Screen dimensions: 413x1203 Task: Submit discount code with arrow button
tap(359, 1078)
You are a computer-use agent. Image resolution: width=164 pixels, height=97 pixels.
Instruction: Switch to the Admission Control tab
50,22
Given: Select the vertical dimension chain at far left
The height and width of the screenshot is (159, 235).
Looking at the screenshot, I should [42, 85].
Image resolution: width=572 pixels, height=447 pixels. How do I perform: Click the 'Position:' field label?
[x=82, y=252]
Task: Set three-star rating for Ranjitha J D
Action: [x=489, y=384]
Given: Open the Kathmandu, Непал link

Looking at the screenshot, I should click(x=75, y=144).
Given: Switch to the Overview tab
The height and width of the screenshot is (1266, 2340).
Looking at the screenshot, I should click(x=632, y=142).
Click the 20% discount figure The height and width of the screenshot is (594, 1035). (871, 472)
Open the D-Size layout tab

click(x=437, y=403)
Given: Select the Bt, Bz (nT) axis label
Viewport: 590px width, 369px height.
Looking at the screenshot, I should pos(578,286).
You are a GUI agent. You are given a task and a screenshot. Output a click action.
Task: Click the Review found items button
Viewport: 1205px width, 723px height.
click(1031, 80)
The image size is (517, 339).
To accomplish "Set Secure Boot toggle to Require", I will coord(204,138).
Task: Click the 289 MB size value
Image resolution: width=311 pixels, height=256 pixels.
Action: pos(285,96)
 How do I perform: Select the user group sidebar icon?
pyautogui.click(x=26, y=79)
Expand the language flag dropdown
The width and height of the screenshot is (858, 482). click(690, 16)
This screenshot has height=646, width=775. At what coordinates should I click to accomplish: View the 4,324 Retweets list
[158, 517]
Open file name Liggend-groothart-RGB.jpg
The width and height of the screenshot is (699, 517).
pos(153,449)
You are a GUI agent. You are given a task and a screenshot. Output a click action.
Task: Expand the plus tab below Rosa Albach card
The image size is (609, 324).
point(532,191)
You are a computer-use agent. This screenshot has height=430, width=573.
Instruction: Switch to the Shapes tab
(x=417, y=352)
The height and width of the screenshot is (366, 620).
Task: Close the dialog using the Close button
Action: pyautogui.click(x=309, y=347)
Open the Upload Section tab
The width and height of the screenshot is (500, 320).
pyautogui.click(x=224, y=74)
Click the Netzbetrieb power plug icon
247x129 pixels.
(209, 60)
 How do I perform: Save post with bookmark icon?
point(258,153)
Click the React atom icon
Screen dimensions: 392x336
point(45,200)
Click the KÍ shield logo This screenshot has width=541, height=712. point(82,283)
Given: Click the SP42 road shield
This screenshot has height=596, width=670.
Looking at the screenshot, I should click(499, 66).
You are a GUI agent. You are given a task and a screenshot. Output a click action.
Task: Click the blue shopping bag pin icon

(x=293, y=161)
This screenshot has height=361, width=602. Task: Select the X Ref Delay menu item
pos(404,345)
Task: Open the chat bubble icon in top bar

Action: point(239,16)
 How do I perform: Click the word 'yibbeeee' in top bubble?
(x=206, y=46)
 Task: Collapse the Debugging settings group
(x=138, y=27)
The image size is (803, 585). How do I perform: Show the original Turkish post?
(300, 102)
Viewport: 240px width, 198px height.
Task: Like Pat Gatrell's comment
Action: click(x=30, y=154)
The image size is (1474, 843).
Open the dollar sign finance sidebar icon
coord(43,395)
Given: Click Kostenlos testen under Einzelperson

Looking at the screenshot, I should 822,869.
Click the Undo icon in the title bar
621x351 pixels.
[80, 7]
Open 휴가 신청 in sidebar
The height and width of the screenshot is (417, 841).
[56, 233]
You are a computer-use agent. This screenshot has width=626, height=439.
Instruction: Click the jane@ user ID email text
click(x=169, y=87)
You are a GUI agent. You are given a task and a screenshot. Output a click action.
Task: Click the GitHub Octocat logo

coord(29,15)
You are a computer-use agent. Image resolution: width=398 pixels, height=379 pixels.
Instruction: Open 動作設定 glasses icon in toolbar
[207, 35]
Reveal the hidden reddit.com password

◆ **Your instructions**
Please transcribe the material line by line, exactly, from its opening line through the line that contains "Task: Click the 289 MB size value".

◆ **Response for this exercise**
Screen dimensions: 413x1203 Task: Submit discount code with arrow button
tap(359, 1078)
You are a computer-use agent. Image resolution: width=164 pixels, height=97 pixels.
Instruction: Switch to the Admission Control tab
50,22
Given: Select the vertical dimension chain at far left
The height and width of the screenshot is (159, 235).
Looking at the screenshot, I should [42, 85].
Image resolution: width=572 pixels, height=447 pixels. How do I perform: Click the 'Position:' field label?
[x=82, y=252]
Task: Set three-star rating for Ranjitha J D
Action: [x=489, y=384]
Given: Open the Kathmandu, Непал link

Looking at the screenshot, I should click(x=75, y=144).
Given: Switch to the Overview tab
The height and width of the screenshot is (1266, 2340).
Looking at the screenshot, I should click(x=632, y=142).
Click the 20% discount figure The height and width of the screenshot is (594, 1035). (871, 472)
Open the D-Size layout tab

click(x=437, y=403)
Given: Select the Bt, Bz (nT) axis label
Viewport: 590px width, 369px height.
Looking at the screenshot, I should pos(578,286).
You are a GUI agent. You are given a task and a screenshot. Output a click action.
Task: Click the Review found items button
Viewport: 1205px width, 723px height.
click(1031, 80)
The image size is (517, 339).
To accomplish "Set Secure Boot toggle to Require", I will coord(204,138).
Task: Click the 289 MB size value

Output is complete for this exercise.